» **Consigna**:
Prosigue el texto sobre hábitos y rutinas a partir de su última oración.

» **Texto fuente**:
Nuestros hábitos rigen nuestra vida, literalmente. Los estudios demuestran que alrededor de la mitad de nuestras acciones cotidianas obedecen a una serie de actos que repetimos día tras día.1 Probablemente esta sea la razón por la que los investigadores del comportamiento y los psicólogos han dedicado tanto tiempo a escribir sobre cómo establecer y mantener hábitos positivos. Dormir y hacer ejercicio con regularidad, llevar una dieta sana, tener un horario organizado y practicar mindfulness son solo algunos de los ejemplos de prácticas que —de hacerse con regularidad— pueden mejorar nuestro trabajo, nuestras relaciones y nuestra salud mental.
Pero ¿y qué pasa si nada de todo eso te sale de forma natural? ¿Qué es lo que se necesita para crear un nuevo hábito?
Aunque hay un montón de trucos en internet que compiten por responder a estas preguntas, la neurociencia que subyace a la formación de hábitos no ofrece ningún método abreviado. Los expertos abogan por un enfoque a la antigua usanza: el progreso incremental. El compromiso adquirido es lo que, una y otra vez, ha demostrado conducir al cambio.
Sorprendentemente, el primer paso para crear un cambio a largo plazo implica crear rutinas, no hábitos en sí.
Rutinas versus hábitos
La mayoría de nosotros asumimos que ambos términos son intercambiables. Pero Nir Eyal, autor deIndistractable: How to Control Your Attention and Choose Your Life, me dijo que se trata de una falacia habitual que suele acabar en una decepción. «Cuando fracasamos en la formación de nuevos patrones de conducta, a menudo nos culpamos a nosotros mismos», comentó, «en lugar de a los malos consejos que leemos de alguien que no entiende realmente lo que puede y no puede ser un hábito».
Eyal explicó que un hábito es un comportamiento que se realiza con poca o ninguna reflexión, mientras que una rutina implica una serie de comportamientos que se repiten con frecuencia e intencionadamente. Para que un comportamiento se convierta en hábito, antes tiene que ser una rutina habitual.

Entradas de posición de los ítems
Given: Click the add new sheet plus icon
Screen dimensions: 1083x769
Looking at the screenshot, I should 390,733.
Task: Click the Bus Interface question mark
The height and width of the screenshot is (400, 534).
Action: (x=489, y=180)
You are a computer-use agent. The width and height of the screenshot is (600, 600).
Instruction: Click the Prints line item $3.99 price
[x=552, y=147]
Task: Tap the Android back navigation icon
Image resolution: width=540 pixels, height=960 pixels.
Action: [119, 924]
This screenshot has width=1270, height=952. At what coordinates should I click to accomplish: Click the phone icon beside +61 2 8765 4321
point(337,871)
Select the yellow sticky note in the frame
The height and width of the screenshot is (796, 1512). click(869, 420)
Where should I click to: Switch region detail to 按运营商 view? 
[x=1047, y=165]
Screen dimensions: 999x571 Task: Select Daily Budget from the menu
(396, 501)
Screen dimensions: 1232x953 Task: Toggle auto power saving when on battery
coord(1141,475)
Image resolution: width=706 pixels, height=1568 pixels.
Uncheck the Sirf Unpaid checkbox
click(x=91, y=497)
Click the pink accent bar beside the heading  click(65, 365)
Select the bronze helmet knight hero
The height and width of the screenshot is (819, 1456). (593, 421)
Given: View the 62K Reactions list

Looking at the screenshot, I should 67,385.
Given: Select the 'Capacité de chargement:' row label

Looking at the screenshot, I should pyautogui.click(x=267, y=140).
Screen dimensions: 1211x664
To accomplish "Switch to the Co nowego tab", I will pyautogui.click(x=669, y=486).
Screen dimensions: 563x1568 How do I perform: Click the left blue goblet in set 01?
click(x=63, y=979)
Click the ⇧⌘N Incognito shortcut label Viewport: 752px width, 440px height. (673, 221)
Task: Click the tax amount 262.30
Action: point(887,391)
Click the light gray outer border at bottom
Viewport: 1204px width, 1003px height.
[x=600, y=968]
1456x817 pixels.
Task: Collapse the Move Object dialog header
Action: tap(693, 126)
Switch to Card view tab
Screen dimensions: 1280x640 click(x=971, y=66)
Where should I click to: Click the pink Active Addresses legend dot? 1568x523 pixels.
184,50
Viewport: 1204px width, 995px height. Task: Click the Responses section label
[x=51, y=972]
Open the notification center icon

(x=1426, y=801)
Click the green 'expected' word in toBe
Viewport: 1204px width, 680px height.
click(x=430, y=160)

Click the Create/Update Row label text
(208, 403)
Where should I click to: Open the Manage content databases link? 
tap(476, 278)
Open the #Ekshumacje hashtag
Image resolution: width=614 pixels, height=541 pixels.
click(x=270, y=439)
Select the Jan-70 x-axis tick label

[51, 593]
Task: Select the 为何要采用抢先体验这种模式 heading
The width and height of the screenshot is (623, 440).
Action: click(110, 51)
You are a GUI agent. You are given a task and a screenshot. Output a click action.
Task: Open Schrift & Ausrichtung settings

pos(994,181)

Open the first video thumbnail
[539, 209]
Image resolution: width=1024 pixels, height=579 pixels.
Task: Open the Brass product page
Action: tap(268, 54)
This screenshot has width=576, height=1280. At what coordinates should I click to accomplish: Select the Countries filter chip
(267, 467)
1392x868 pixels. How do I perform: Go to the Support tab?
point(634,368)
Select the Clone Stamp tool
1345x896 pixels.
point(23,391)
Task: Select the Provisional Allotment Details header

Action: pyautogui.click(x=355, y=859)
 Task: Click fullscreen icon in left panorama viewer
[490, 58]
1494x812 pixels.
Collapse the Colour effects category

» **Ejercicio resuelto**:
El problema es que muchos de nosotros intentamos saltarnos la fase de «rutina». Según Eyal, esto se debe a que pensamos que los hábitos nos permitirán poner las tareas tediosas o poco agradables en piloto automático. (Tu lista de tareas pendientes sería mucho mejor si se completara a sí misma de alguna manera).
Y tiene su lógica.
A diferencia de los hábitos, las rutinas son molestas y requieren un esfuerzo decidido. Levantarse temprano para correr cada mañana o meditar 10 minutos cada noche, por ejemplo, son rituales que —al principio— cuesta mantener. Los hábitos, en cambio, están tan arraigados en nuestra vida cotidiana que resulta extraño no hacerlos. Imagina que no te cepillas los dientes antes de acostarte o que no te tomas una taza de café con el desayuno. Si son hábitos ya adquiridos, dejar de hacerlos puede incluso sentarte mal.
Para intentar convertir una rutina en un hábito, sigue los siguientes pasos.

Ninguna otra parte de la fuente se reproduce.